#### [Required work]
Return the lines exactly as they stand, from the line containing "Refresh the Server Status list" up to and including the line containing "tap(635, 189)", and only those lines.

#### [Extracted records]
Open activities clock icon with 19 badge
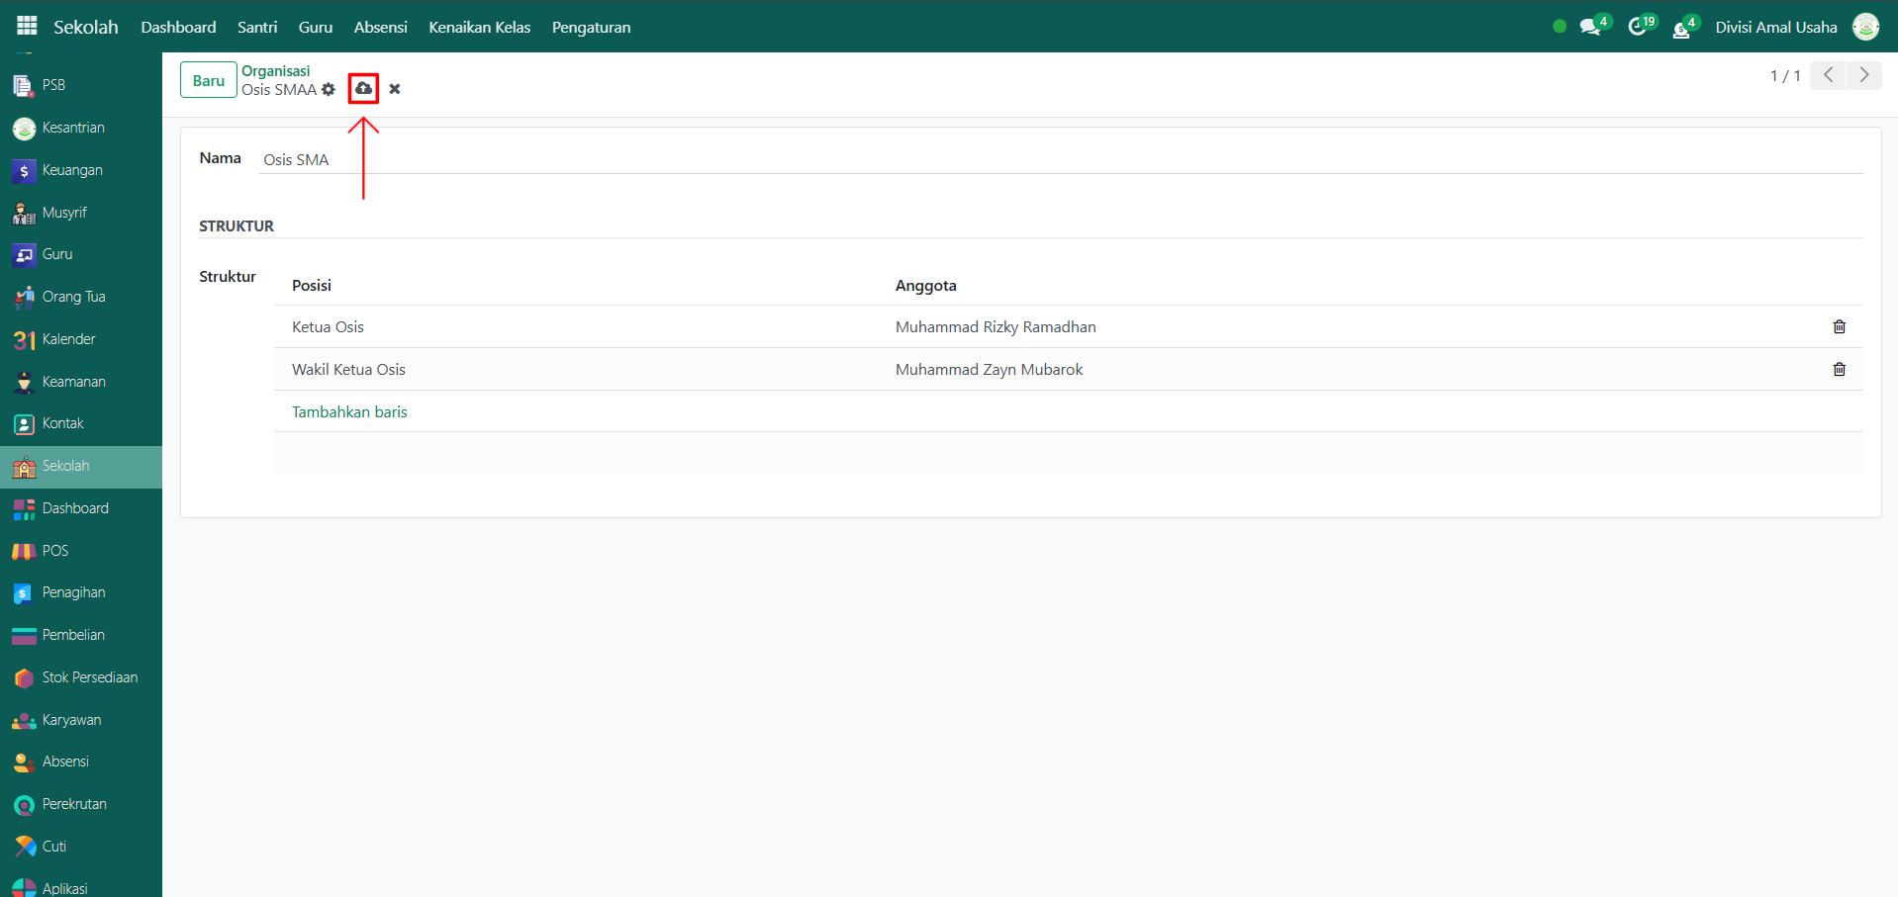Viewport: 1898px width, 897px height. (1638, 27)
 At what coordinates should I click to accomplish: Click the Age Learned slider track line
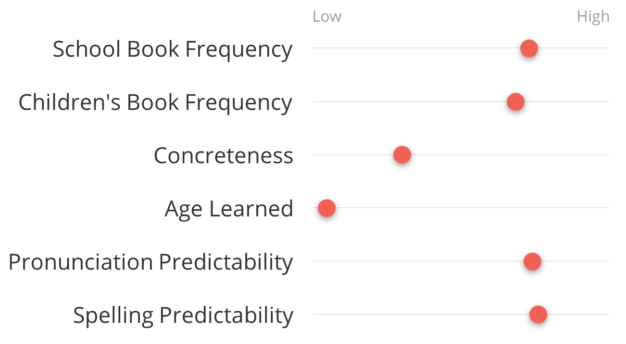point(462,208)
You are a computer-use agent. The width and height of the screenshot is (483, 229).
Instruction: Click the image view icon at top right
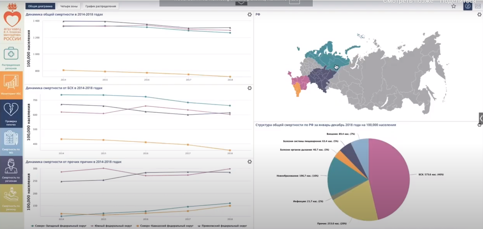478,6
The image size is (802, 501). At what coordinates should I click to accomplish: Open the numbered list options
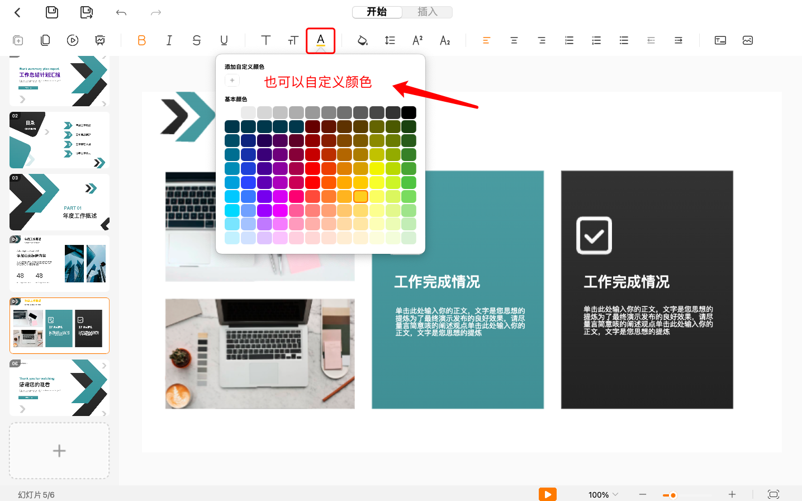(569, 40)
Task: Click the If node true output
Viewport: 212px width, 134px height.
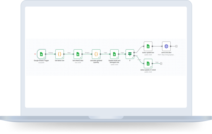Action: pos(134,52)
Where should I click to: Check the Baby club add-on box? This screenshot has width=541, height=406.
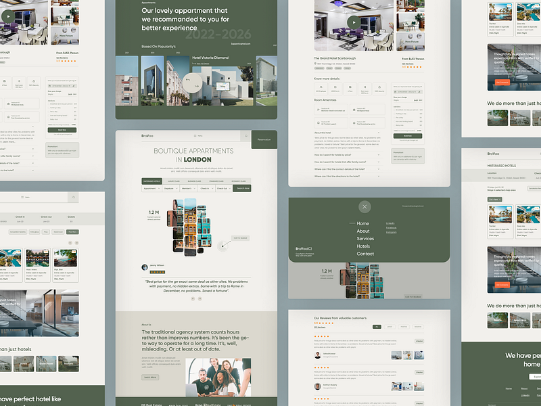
==
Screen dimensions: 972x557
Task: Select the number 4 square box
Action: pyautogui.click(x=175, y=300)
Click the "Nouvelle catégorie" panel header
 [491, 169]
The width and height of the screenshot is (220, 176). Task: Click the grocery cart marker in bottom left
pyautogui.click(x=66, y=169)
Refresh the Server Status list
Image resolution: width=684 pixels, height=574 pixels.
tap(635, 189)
* * *
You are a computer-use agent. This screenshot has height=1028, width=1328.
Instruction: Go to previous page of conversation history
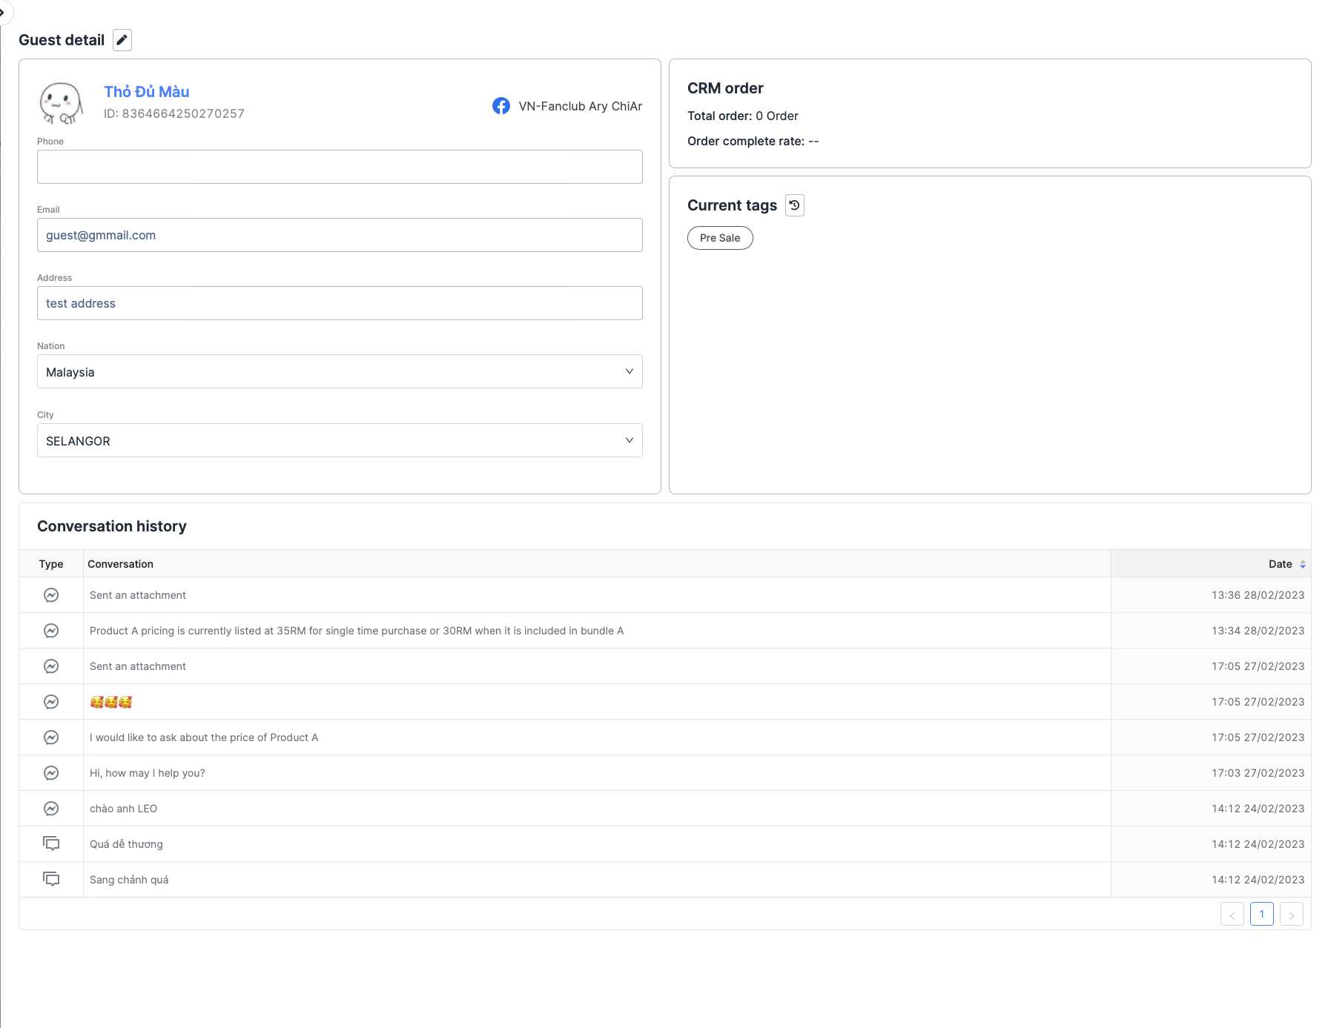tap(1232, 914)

#### [Completed task]
Refresh the Server Status list
Image resolution: width=684 pixels, height=574 pixels.
tap(635, 189)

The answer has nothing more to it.